At Northwestern Memorial, Collera inserted catheters into patients’ veins for medication, fluids, nutrition and blood transfusions.
Collera developed a cough in 2017 and by 2019 had to rely on supportive oxygen 24/7 because his breathing worsened, forcing him to stop working.
“My life was miserable. I had to drag 50 feet of tubing and oxygen tanks with me everywhere I went. One tank would only last 30 minutes, so I’d have to bring two tanks with me to the grocery store,” Collera said.
Collera had been diagnosed with interstitial lung disease and nonalcoholic liver disease, which caused scarring of the lungs and liver cirrhosis.
He was evaluated for a lung transplant in February and testing showed his liver was fibrosed by 75 percent.
Collera would need a liver transplant to withstand the medications he would be on for the rest of his life.
He was added to the waitlist for a double-lung and liver.
Nine days later on August 24, Collera received a call that a new single-lung and liver were available.
Collera contacted top-tier transplant centers across the country, but he was turned down and told that a lung-liver transplant would not be possible due to his age and because of teams’ lack of experience.
“One doctor told me, ‘Don’t do it – you’re going to die,'” Collera said.
“But when I turned to Northwestern Medicine, I started crying tears of relief when they said, ‘Yes – we can do it.'”
A lung-liver transplant procedure is very rare, with only 10 having been performed this year in the U.S.
“Patricio was in desperate need of a lung, and we didn’t have much time to keep waiting for a double-lung transplant,” Dr. Rade Tomic, pulmonologist and medical director of the Northwestern Medicine Lung Transplant Program, said.
“The outcomes of a single-lung transplant versus a double-lung transplant are very similar, so we decided to proceed with one lung because it was an excellent match,” Tomic added.
Dr. Ankit Bharat, chief of thoracic surgery at the Northwestern Medicine Canning Thoracic Institute, said the timing of the procedure is crucial.
“With two different organs, you have to work twice as fast. You can’t start the second transplant until the first is completed and perfect. There’s zero margin of error. Many people are working closely to make this a success: lung team, liver team, anesthesiologists, nurses, perfusionists, donor team, et cetera. It’s an elegant and closely coordinated dance,” Bharat said.

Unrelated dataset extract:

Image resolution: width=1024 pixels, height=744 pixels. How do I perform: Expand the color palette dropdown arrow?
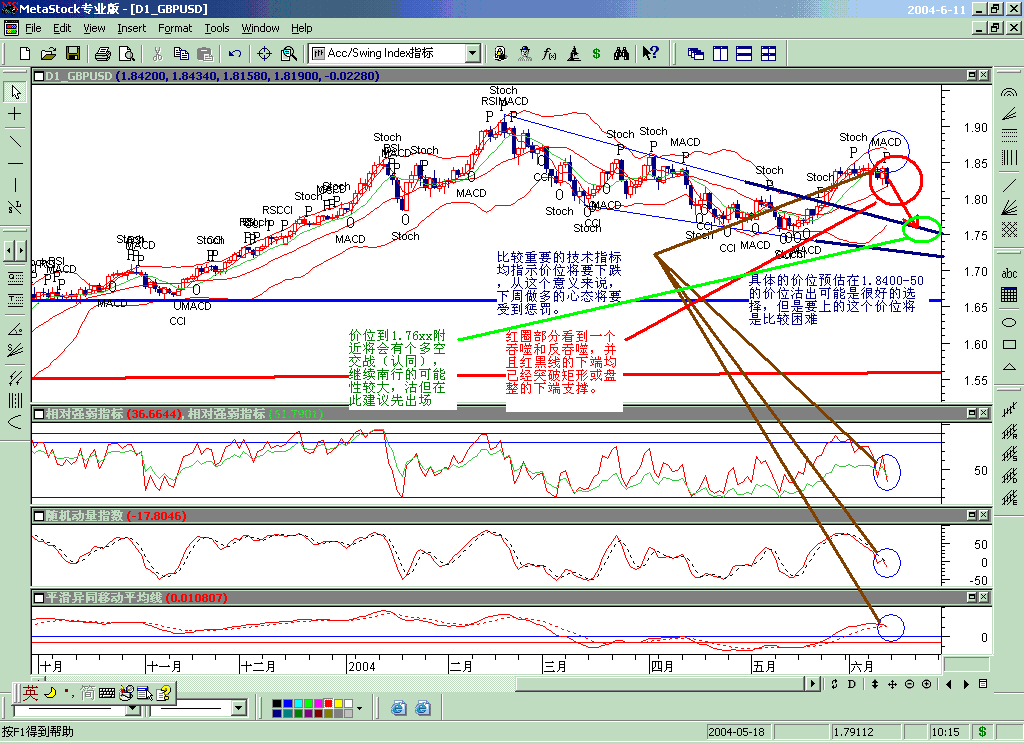click(358, 708)
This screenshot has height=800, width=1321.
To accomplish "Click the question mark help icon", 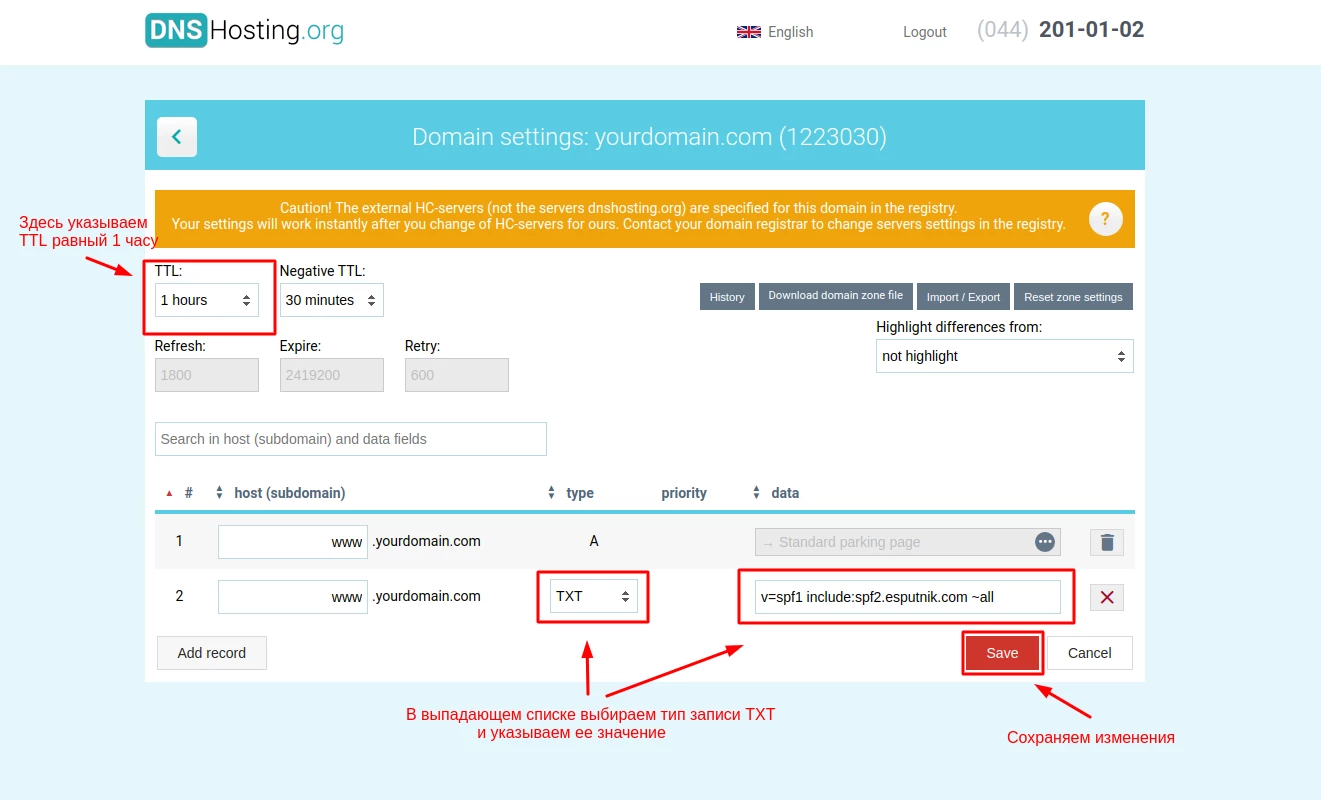I will pyautogui.click(x=1105, y=219).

“Patricio’s lung transplant was the fastest one I’ve ever done in my career, and the new lung is working great. In fact, his old left lung, new right lung and new liver are all very happy together,” Bharat added.
Collera’s procedure marks Northwestern Medicine’s first successful combined lung-liver transplant.
He is no longer on supportive oxygen and plans to spend time with his wife, children and grandkids for Thanksgiving.
Collera wants his story to bring hope to other patients.
“Thanks to whoever donated. I promise you, I will not waste your lung and liver. I will live a good life, do something with my life. Because without your organs, I wouldn’t be here anymore,” Collera said, tearing up.